Que chacun à son gré se carre sur son siège
Car mon discours commence et je parle longtemps.
Je vous préviens d'avance et ne tends pas de piége ;
Tant pis pour les grincheux et pour les mécontents !
M'écoutez-vous ? Oui-dà ! le joueur de bouillotte
A retiré sa carre, ô mémorable trait !
Le cordonnier suspend la carre d'une botte ;
Et celle d'un habit laisse un tailleur distrait.
De même au chapelier la carre de sa forme ;
De même à l'Auvergnat la carre du chaudron ;
Et, quittant à son tour sa quarre au bord énorme,
L'ouvrier des pécheurs vient, s'essuyant le front !

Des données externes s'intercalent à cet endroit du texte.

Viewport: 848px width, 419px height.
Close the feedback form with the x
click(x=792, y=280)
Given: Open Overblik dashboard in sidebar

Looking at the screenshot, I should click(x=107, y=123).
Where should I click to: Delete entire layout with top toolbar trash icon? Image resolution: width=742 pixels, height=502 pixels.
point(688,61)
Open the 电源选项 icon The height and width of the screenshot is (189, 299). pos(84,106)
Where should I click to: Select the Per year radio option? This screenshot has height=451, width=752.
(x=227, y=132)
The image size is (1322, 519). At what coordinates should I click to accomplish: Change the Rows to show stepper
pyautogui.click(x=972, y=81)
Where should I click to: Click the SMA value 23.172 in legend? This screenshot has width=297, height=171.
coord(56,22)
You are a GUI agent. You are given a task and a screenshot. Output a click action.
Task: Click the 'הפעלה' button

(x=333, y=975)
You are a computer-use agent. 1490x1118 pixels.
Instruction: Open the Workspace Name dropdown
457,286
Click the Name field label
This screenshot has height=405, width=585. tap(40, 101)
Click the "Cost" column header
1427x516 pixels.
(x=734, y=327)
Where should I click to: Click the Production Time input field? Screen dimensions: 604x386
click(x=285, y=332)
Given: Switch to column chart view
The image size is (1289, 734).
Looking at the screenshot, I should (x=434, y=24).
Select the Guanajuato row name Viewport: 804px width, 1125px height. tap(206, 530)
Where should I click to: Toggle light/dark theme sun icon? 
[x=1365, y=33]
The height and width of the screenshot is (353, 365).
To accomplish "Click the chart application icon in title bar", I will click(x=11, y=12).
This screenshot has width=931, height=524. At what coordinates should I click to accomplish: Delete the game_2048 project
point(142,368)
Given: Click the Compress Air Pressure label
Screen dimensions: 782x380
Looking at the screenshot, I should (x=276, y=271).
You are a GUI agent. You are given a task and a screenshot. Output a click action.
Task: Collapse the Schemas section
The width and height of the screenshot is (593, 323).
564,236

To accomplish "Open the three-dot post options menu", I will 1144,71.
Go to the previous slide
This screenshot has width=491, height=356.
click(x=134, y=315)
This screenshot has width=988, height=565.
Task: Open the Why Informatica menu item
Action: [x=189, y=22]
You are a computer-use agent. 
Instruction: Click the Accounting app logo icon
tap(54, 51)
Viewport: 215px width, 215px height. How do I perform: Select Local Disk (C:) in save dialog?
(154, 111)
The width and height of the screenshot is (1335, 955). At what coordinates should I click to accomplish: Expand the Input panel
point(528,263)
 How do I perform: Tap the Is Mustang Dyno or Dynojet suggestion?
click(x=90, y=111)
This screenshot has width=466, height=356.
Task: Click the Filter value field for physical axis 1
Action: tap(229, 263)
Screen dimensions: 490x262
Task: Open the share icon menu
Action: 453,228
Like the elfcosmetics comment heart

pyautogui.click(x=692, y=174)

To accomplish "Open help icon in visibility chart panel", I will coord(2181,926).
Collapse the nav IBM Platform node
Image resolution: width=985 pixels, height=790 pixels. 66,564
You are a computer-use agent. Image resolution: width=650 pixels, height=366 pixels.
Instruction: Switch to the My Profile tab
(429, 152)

Mais ce n'est point assez : J'appelle pour m'entendre
Le soldat amateur du bouquet de son quart
Le marin qui, joyeux, à terre va descendre
Trouvant très à propos d'avoir fini son quart
À d'autres ! Approchez ! je n'ai point le quart même
Des auditeurs nombreux que j'appelle à l'envi :
Je veux la qualité ! la fine fleur ! la crème :
Banville, Karr, Dumas, Deroulède, Halévy !
C'est trop peu des vivants : À moi, morts de l'histoire,
Que vois-je ? Robert Carr, l'empoisonneur anglais !
Mais que voulais-je dire à ce vaste auditoire ?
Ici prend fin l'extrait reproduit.